Chi rappresenta i lavoratori ha un solo compito da rispettare fino in fondo, dire la verità, anche quando costa consenso, anche quando non produce applausi. E ciò permette di guardare la proposta di una Guardia Nazionale senza calcolare quanto renda in termini di immagine, ma solo quanto renda in termini di sicurezza reale per chi lavora in strada. Il compito di chi rappresenta sindacalmente la categoria dei poliziotti è la tutela di chi indossa una divisa, non la tutela di un progetto politico, e questa distinzione, che a qualcuno può sembrare scontata, è invece il punto da cui bisogna ripartire ogni volta che si parla di ordine pubblico.
Nel dibattito di questi giorni è circolata un'immagine efficace, quella della riserva come cintura di sicurezza. È un'immagine che convince finché non si chiede a chi appartiene la cintura e chi ne regola l'allacciatura. Se davvero si trattasse soltanto di sorveglianza statica e supporto logistico, come si continua a ripetere, non servirebbe una delibera del Consiglio dei ministri, né un'autorizzazione parlamentare compressa in cinque giorni. Le cose semplici non hanno bisogno di procedure d'urgenza. Sono le cose che si sa già dove porteranno ad avere bisogno di scorciatoie istituzionali.

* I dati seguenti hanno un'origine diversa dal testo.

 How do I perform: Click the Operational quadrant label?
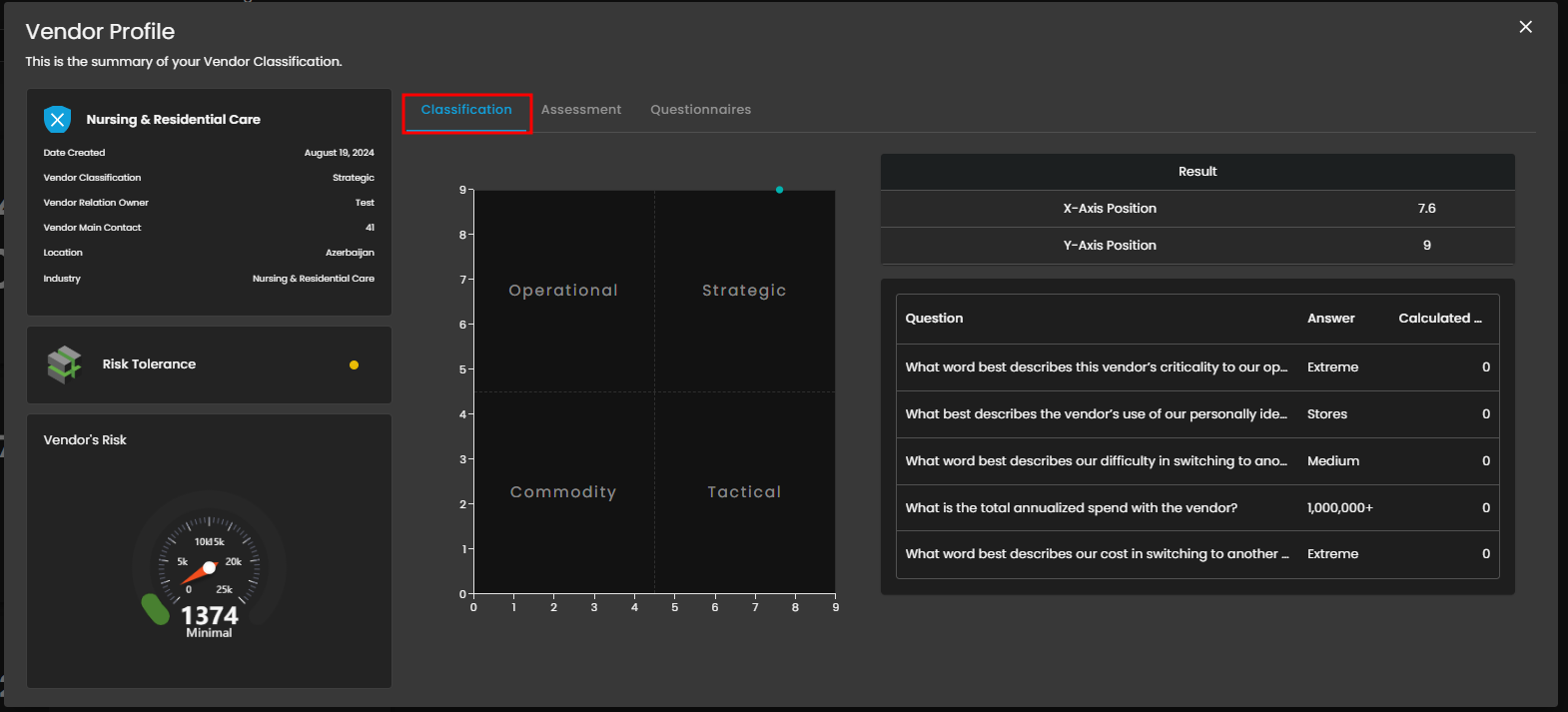tap(563, 291)
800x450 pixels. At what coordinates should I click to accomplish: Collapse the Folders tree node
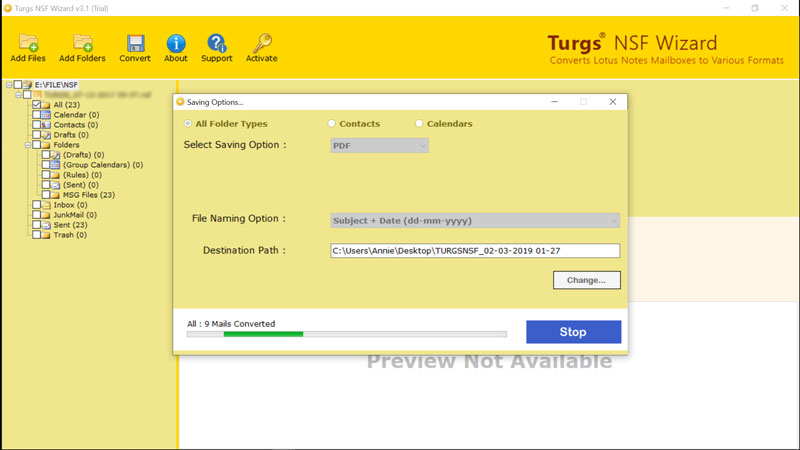coord(28,145)
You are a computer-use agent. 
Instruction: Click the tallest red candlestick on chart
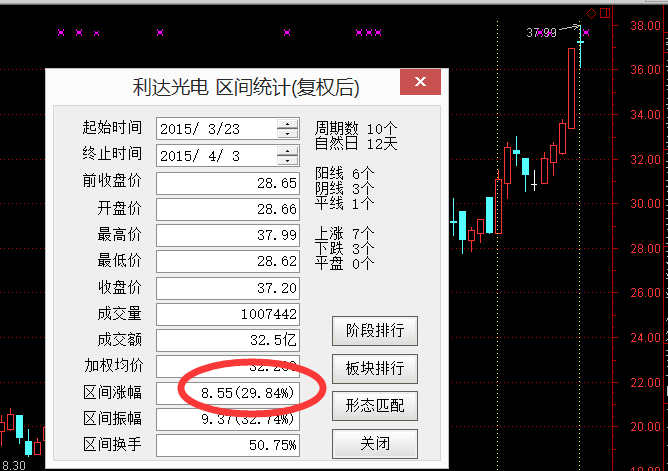571,88
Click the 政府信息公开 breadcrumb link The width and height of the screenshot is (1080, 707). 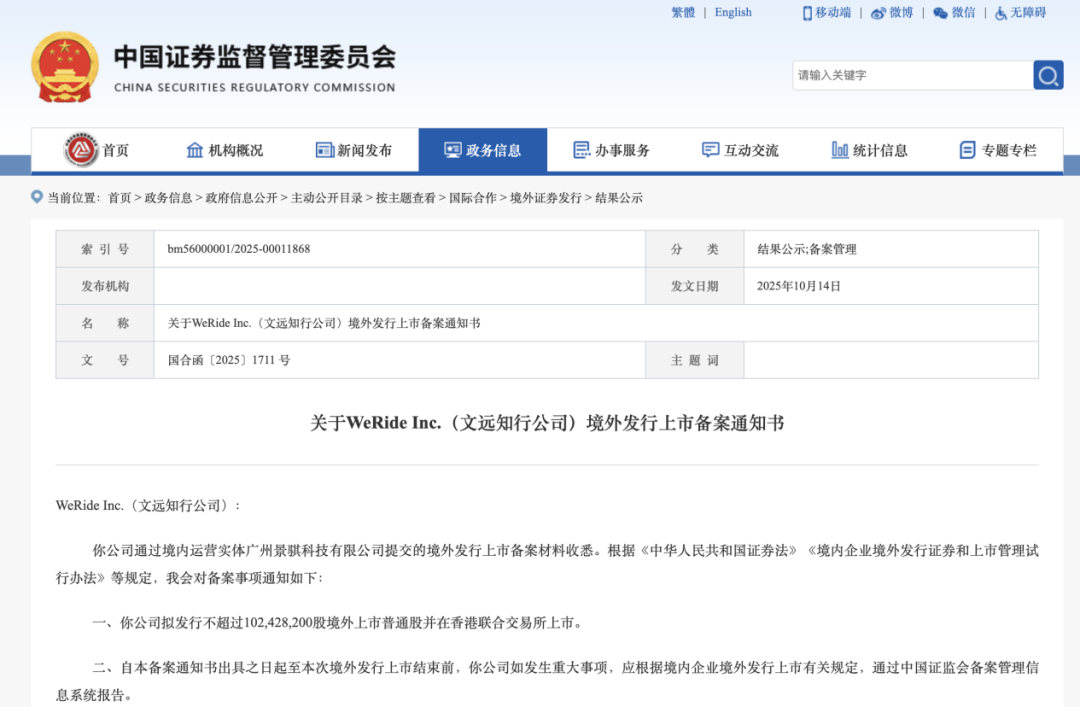click(x=241, y=198)
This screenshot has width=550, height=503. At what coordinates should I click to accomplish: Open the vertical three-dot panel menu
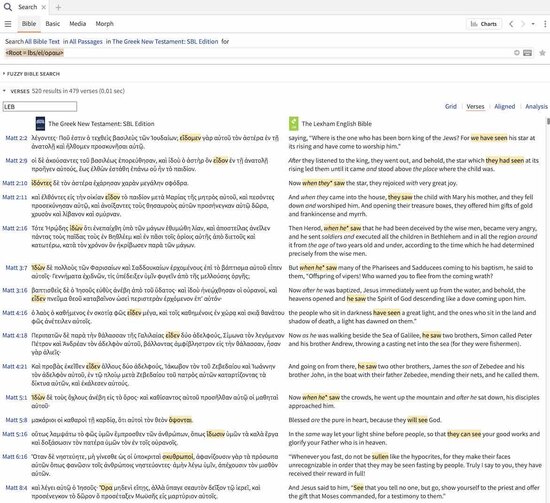click(545, 24)
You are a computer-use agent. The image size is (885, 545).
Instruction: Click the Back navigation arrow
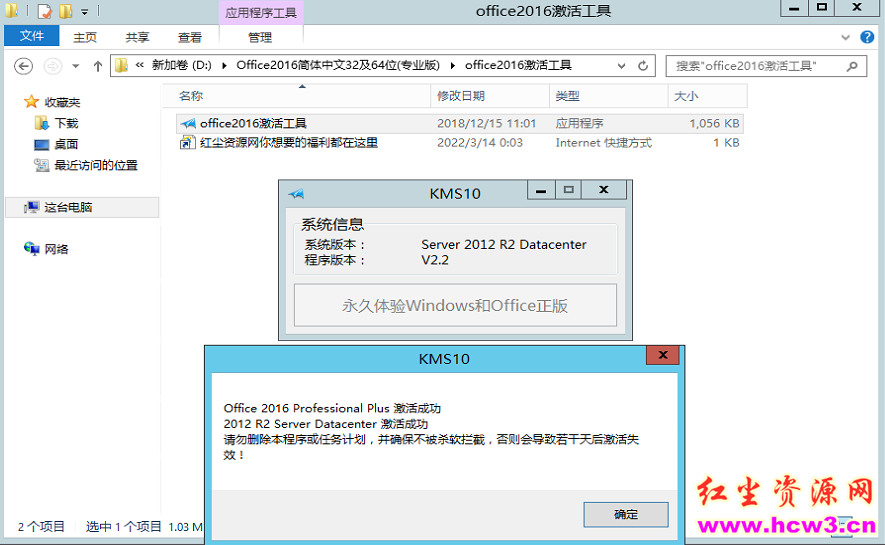click(x=23, y=66)
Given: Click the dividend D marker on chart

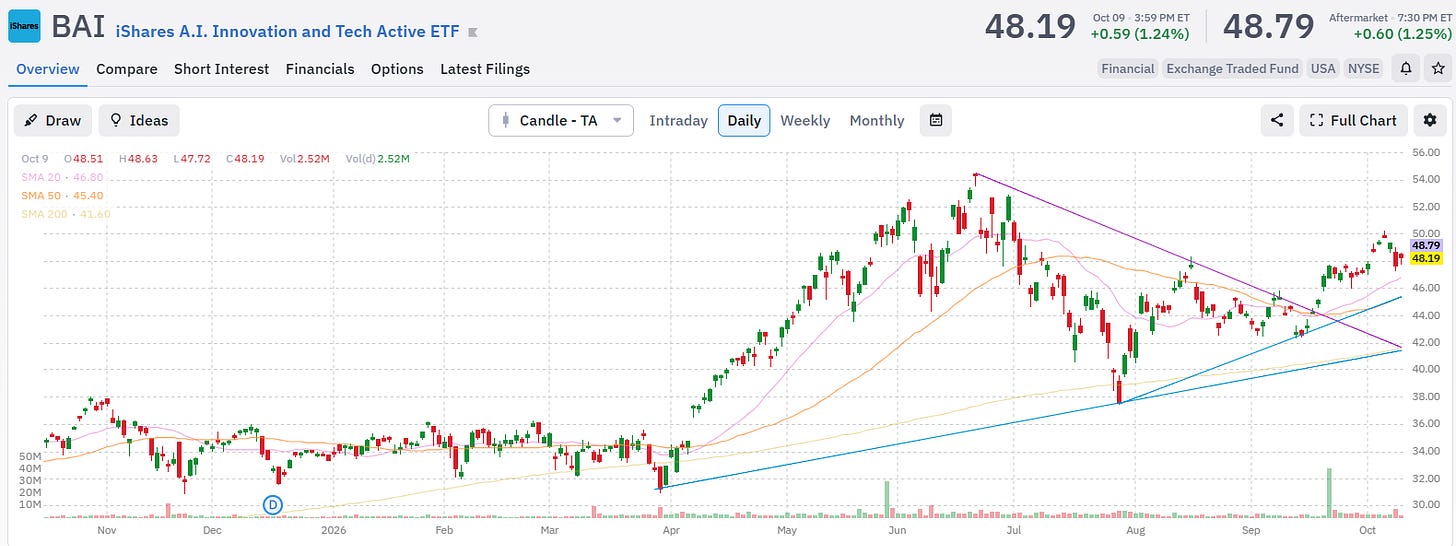Looking at the screenshot, I should [x=273, y=505].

Attenzione alla contabilità immaginaria
C'è poi l'argomento della matematica, quello per cui ogni riservista impiegato su un obiettivo sensibile libera un poliziotto per la strada. È un ragionamento che suona bene sulla carta e si sfalda alla prima verifica. Non è matematica, è contabilità immaginaria, perché sposta uomini che non esistono ancora da un compito a un altro compito, senza aggiungere una sola unità reale agli organici che restano scoperti di ventimila posti. Un vuoto non si copre spostando un'ombra da una casella all'altra dell'organigramma.
Anche il confronto con le riserve di Stati Uniti, Francia e Germania merita di essere trattato con ragionevole oggettività. Quei paesi non hanno alle spalle una legge come la 121 del 1981, non hanno vissuto la scelta di togliere ai corpi di polizia la natura militare per restituire ai cittadini un rapporto diverso con l'autorità pubblica. Prendere un istituto nato in un altro ordinamento e trapiantarlo qui, senza discutere la storia che lo precede, non è pragmatismo, è un'operazione di marketing istituzionale che rischia di aprire una crepa proprio dove la Repubblica aveva scelto di costruire un muro portante.
Il pericolo di un progetto tutto e solo teorico
Chi oggi definisce questo progetto un ponte verso le assunzioni che mancano dice una mezza verità. Una frazione, non un intero di verità. Anche perché la tesi che ci saranno nuove assunzioni passando per il progetto della Guardia Nazionale rischia di diventare un puro esercizio teorico. È vero che servono tempi lunghi per concorsi e scuole, nessuno lo nega, ma un ponte non si costruisce nel senso sbagliato, non si accelera la parte accessoria mentre si lascia rallentare la parte essenziale. Se le risorse per attivare in pochi mesi una struttura nuova si trovano, allora le stesse risorse, con la stessa rapidità, possono e devono andare al rinnovo contrattuale, agli equipaggiamenti fermi da anni, agli straordinari pagati con ritardi che definire vergognosi non è eccesso polemico, ma la descrizione esatta dei fatti.
Considerato che il modello di sicurezza civile viene usato spesso per carsiche e sotterranee campagne elettorali, rinunciamo a muoverci in modo ideologico. La verità, quella scomoda, è che la sicurezza si costruisce assumendo, formando, pagando il giusto, non aggiungendo una sigla nuova a un sistema che aspetta da troppo tempo di essere messo in ordine con quello che già ha.